But the critics of monism will wave their hands and say that they don’t need a priori, ontological theories to know all this. It’s just obvious by looking around. Besides, they claim, in order to know anything about the world we need sense-experience. Their dictum is, Nihil est in intellectu, quod non prius fuerit in sensu [“Nothing is in the intellect which is not first in the senses.”].

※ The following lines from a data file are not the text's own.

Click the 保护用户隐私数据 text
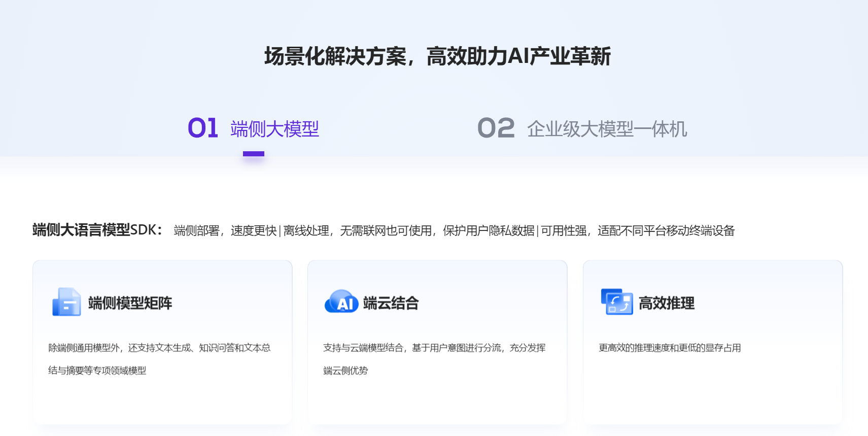Image resolution: width=868 pixels, height=436 pixels. click(489, 231)
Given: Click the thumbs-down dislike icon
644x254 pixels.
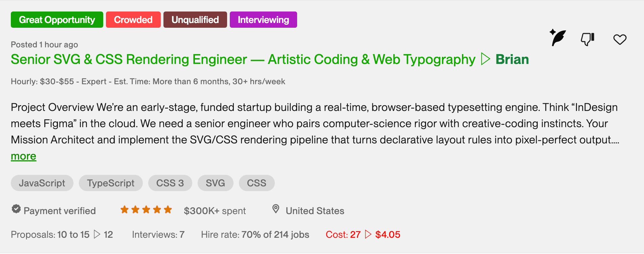Looking at the screenshot, I should tap(587, 39).
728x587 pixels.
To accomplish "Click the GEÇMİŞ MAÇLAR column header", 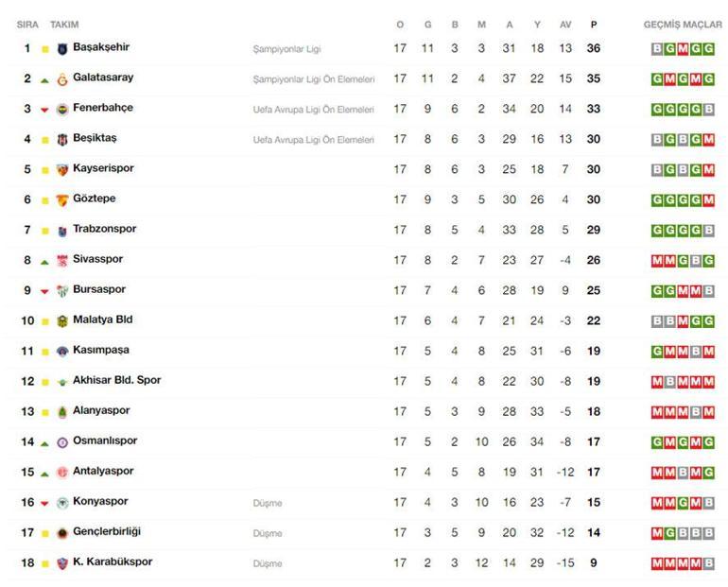I will (x=683, y=25).
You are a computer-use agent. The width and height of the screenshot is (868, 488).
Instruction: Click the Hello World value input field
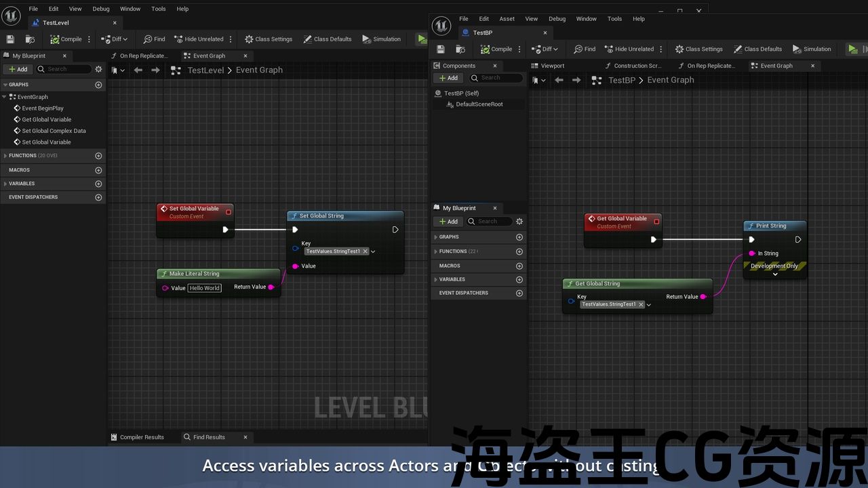point(204,288)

Again, it is true that understanding the specific qualities of capitalism requires observation. We can’t directly deduce from monism the categories of “profit,” “exchange,” or “value,” let alone the more historically-mediated ideas of “ground-rent,” “compound interest,” or the “stock exchange.” However, these historical concepts are really parasitic upon a more basic—often unspoken— architecture of the world. These include such notions as “cause-and-effect,” “object permanence,” “finite intellects,” and “self-interest.” Those that wish to do away with rationalist philosophy, and just stick to politics or economics, are smuggling in premises without arguing for them. They accept all the fruits of a rationalist monism—causality, extension, and the expulsion of miracles—as perfectly obvious. But they deny that this materialism needs to be philosophically grounded or argued for. This all sounds fine right up until the moment one steps outside their Leftist intellectual bubble; then, one confronts a great many people who absolutely believe in miracles, souls, and other superstitions as well.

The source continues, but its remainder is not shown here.